Que la tierra es esférica (más o menos) lo sabe la humanidad al menos desde Pitágoras, si no antes. No cabe duda de que a partir de la época clásica de Grecia (siglos V y IV aC) era un dato asumido por toda persona culta. Aún así, las viejas concepciones de un planeta plano (las más un disco con la tierra firme en el centro rodeada por el Océano, cuyos bordes daban al abismo) perduraron entre el vulgo, sobre todo durante la Edad Media. Digo yo que el que se mantuviera a lo largo de tantos siglos esa idea errónea pudo deberse a que a la gran mayoría de la gente le preocupaban bien poco las cuestiones geográficas y astronómicas, que poco les afectaban en sus vidas diarias. Pero algo también influirían algunas obras de escritores primitivos cristianos que, impulsados por su miope interpretación de las Escrituras, machacaron insistentemente sobre la vieja imagen de la Tierra. En todo caso –insisto–, incluso durante la denostada Edad Media, todas las personas cultas sabían de sobra que la Tierra era una esfera. Como explica Umberto Eco (Historia de las Tierras y los Lugares legendarios), no deben llevarnos a pensar lo contrario los abundantes mapas medievales de nuestro planeta, mayoritariamente discos planos; simplemente se trata de representaciones simbólicas siguiendo las técnicas y adaptadas a los gustos e intereses de la época. Por cierto, pese a las apariencias no hay ninguna relación etimológica entre planeta y plano, que habría sido un buen argumento para relacionar ambos términos; planeta viene del griego πλαναν (errante), mientras que plano viene del latín planus
Una vez admitida la esfericidad del planeta, un debate distinto fue qué ocurría en las antípodas del mundo conocido (hoy diríamos en el hemisferios Sur) y, en especial, si allí había seres humanos. Naturalmente, el principal obstáculo “intuitivo” para aceptar que hubiera otros humanos era que estarían “cabeza abajo” y se caerían al vacío. Lucrecio (99 aC – 55 aC), uno de los más lúcidos romanos calificaba poco menos que de disparate a quienes defendían las antípodas.

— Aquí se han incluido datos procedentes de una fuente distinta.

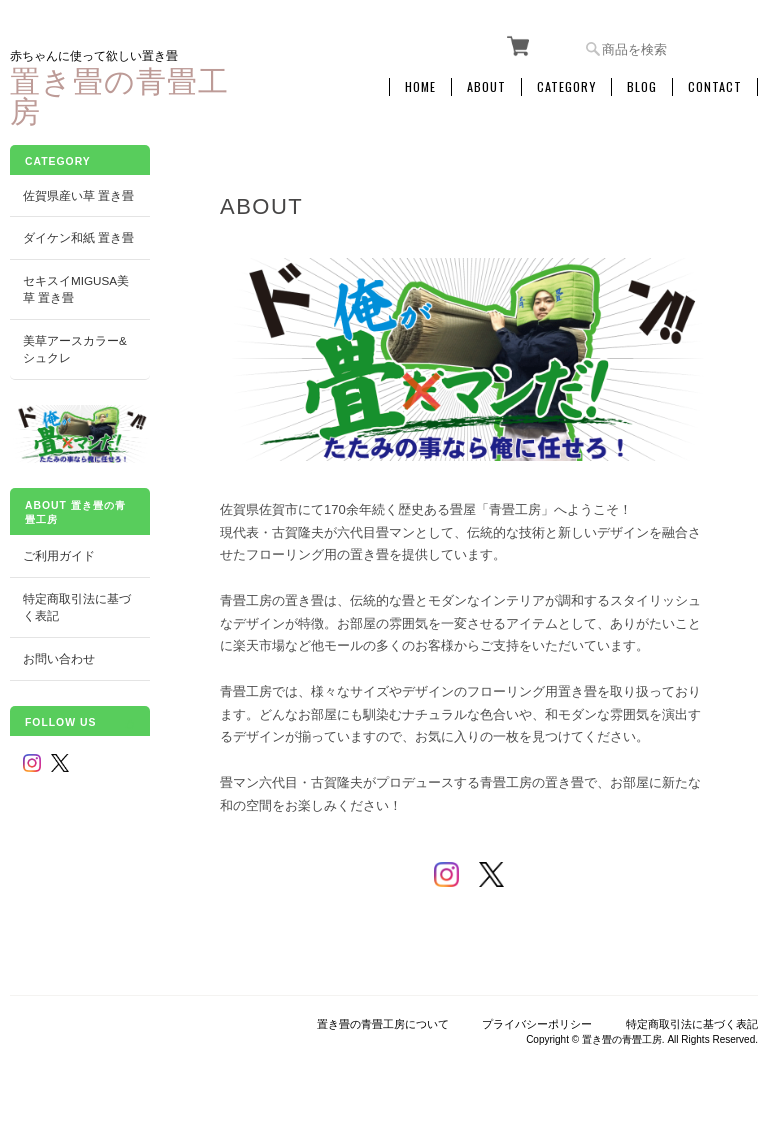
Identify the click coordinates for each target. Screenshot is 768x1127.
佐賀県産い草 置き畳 (78, 195)
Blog (642, 87)
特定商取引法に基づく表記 (77, 607)
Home (420, 87)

En su De rerum natura advierte a Memmio que se guarde de creer “Que un ser puede en sí mismo sustentarse: / Que los cuerpos pesados que tenemos / bajo los pies, gravitan hacia arriba: / Que en dirección contraria son llevados, / como la imagen que en el agua vemos; / defiende con razones semejantes / que debajo vaguean animales, / que no pueden caerse de la tierra / en las regiones ínfimas, del modo / que no pueden al cielo remontarse / de suyo nuestros cuerpos; y que cuando / aquéllos ven el sol, nosotros vemos / de noche las estrellas, y alternando / parten las estaciones con nosotros; / y que igualan sus días a los nuestros, /y a las suyas igualan nuestras noches” y califica esas ideas de “ficciones groseras y errores estúpidos en los que han caído los necios”. En términos todavía más contundentes se manifestaba Lactancio, filósofo romano del sigo IV convertido al cristianismo, en sus Institutiones divinae: “¿Y qué decir de quien piensa que existen antípodas opuestas al lugar donde ponemos los pies? ¿Dicen algo convincente o hay alguien tan insensato que crea que existen hombres con los pies más arriba que su cabeza? ¿O que las cosas que entre nosotros están boca arriba allí cuelgan? ¿Qué allá los cereales y los árboles crecen hacia abajo? ¿Qué lluvia, nieve y granizo caen de abajo arriba?”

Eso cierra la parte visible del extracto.